## WHAT THE TASK REQUIRES
Nothing in the records below may change; print them all exactly.

[Saved data entries]
>>>

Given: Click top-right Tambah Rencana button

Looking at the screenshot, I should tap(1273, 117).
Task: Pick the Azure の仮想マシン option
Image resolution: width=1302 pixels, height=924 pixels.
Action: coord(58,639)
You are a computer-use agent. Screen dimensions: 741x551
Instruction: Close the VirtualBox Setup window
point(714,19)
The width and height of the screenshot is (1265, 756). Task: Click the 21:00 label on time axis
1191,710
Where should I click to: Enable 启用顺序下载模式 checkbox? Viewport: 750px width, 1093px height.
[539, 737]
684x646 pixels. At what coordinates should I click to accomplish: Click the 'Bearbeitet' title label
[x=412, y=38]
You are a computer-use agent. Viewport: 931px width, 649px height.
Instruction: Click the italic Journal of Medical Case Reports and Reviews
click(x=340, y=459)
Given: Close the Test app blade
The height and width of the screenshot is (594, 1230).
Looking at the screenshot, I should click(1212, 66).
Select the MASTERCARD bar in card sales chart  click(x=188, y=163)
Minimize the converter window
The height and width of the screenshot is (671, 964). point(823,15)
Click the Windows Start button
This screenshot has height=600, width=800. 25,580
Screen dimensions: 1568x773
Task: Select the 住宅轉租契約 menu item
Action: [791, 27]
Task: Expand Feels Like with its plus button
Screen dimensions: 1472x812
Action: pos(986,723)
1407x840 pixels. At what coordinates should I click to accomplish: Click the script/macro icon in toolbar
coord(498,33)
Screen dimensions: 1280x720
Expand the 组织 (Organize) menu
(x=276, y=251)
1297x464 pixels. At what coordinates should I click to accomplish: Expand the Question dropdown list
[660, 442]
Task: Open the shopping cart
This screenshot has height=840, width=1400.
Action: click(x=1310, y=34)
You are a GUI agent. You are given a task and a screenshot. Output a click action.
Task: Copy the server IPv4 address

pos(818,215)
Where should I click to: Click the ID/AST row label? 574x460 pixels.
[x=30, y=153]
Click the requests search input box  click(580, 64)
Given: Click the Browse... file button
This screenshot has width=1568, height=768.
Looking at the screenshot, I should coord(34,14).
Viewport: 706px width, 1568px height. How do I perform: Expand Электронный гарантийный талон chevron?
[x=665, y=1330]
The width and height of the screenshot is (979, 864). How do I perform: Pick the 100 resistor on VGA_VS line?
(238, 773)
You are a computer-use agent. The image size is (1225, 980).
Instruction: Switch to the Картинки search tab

<<<

## OUTPUT OF THE EXERCISE
Given: Click top-right Tambah Rencana button

Looking at the screenshot, I should tap(1273, 117).
Task: Pick the Azure の仮想マシン option
Image resolution: width=1302 pixels, height=924 pixels.
Action: coord(58,639)
You are a computer-use agent. Screen dimensions: 741x551
Instruction: Close the VirtualBox Setup window
point(714,19)
The width and height of the screenshot is (1265, 756). Task: Click the 21:00 label on time axis
1191,710
Where should I click to: Enable 启用顺序下载模式 checkbox? Viewport: 750px width, 1093px height.
[539, 737]
684x646 pixels. At what coordinates should I click to accomplish: Click the 'Bearbeitet' title label
[x=412, y=38]
You are a computer-use agent. Viewport: 931px width, 649px height.
Instruction: Click the italic Journal of Medical Case Reports and Reviews
click(x=340, y=459)
Given: Close the Test app blade
The height and width of the screenshot is (594, 1230).
Looking at the screenshot, I should click(1212, 66).
Select the MASTERCARD bar in card sales chart  click(x=188, y=163)
Minimize the converter window
The height and width of the screenshot is (671, 964). point(823,15)
Click the Windows Start button
This screenshot has height=600, width=800. 25,580
Screen dimensions: 1568x773
Task: Select the 住宅轉租契約 menu item
Action: [791, 27]
Task: Expand Feels Like with its plus button
Screen dimensions: 1472x812
Action: pos(986,723)
1407x840 pixels. At what coordinates should I click to accomplish: Click the script/macro icon in toolbar
coord(498,33)
Screen dimensions: 1280x720
Expand the 组织 (Organize) menu
(x=276, y=251)
1297x464 pixels. At what coordinates should I click to accomplish: Expand the Question dropdown list
[660, 442]
Task: Open the shopping cart
This screenshot has height=840, width=1400.
Action: click(x=1310, y=34)
You are a GUI agent. You are given a task and a screenshot. Output a click action.
Task: Copy the server IPv4 address

pos(818,215)
Where should I click to: Click the ID/AST row label? 574x460 pixels.
[x=30, y=153]
Click the requests search input box  click(580, 64)
Given: Click the Browse... file button
This screenshot has width=1568, height=768.
Looking at the screenshot, I should coord(34,14).
Viewport: 706px width, 1568px height. How do I perform: Expand Электронный гарантийный талон chevron?
[x=665, y=1330]
The width and height of the screenshot is (979, 864). How do I perform: Pick the 100 resistor on VGA_VS line?
(238, 773)
You are a computer-use agent. The image size is (1225, 980).
Instruction: Switch to the Картинки search tab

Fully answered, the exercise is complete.